- _EXERCISE BRIEF_
Exactly the lines from the one containing "Task: Click the Метод фрейминга label" through the final line of the data are to be written out again, with nothing added.

(Collected data)

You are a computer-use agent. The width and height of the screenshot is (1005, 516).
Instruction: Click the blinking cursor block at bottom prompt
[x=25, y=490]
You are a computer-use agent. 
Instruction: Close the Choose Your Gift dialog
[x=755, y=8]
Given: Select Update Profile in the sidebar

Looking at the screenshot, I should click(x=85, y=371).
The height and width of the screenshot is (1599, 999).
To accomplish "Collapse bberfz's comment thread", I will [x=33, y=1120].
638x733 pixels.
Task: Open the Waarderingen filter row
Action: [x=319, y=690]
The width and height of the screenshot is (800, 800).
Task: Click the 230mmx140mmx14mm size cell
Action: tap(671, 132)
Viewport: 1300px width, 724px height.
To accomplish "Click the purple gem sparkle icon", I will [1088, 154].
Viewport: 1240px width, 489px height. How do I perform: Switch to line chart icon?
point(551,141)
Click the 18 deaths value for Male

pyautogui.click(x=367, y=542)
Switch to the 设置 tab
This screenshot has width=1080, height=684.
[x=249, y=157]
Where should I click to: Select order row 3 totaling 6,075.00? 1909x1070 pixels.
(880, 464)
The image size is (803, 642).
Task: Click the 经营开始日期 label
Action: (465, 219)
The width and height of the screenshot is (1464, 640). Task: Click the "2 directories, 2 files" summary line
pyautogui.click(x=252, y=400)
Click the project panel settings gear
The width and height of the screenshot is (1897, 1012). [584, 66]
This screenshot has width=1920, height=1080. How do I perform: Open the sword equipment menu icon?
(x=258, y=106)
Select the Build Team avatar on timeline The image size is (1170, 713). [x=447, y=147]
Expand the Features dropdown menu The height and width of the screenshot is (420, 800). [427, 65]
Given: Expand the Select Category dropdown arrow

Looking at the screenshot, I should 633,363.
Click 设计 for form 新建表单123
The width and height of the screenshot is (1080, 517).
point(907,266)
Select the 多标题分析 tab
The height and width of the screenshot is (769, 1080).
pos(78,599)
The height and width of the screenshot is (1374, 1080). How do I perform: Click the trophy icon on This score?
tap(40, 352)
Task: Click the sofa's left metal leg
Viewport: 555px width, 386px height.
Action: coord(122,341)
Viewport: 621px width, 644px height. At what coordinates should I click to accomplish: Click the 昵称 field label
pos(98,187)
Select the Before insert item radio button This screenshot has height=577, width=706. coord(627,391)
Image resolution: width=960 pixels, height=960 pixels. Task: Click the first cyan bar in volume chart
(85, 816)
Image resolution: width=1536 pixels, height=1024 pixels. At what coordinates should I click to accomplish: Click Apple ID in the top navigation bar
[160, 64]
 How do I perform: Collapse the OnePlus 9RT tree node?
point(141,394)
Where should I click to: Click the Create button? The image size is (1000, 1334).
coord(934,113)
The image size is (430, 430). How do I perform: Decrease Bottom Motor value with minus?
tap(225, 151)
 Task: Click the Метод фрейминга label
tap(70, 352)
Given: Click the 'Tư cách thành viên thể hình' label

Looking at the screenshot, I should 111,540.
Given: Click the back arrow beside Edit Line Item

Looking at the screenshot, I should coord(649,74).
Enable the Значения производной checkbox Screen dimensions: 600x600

- _SOLVED PROBLEM_
 Task: Click the Метод фрейминга label
tap(70, 352)
Given: Click the 'Tư cách thành viên thể hình' label

Looking at the screenshot, I should 111,540.
Given: Click the back arrow beside Edit Line Item

Looking at the screenshot, I should coord(649,74).
Enable the Значения производной checkbox Screen dimensions: 600x600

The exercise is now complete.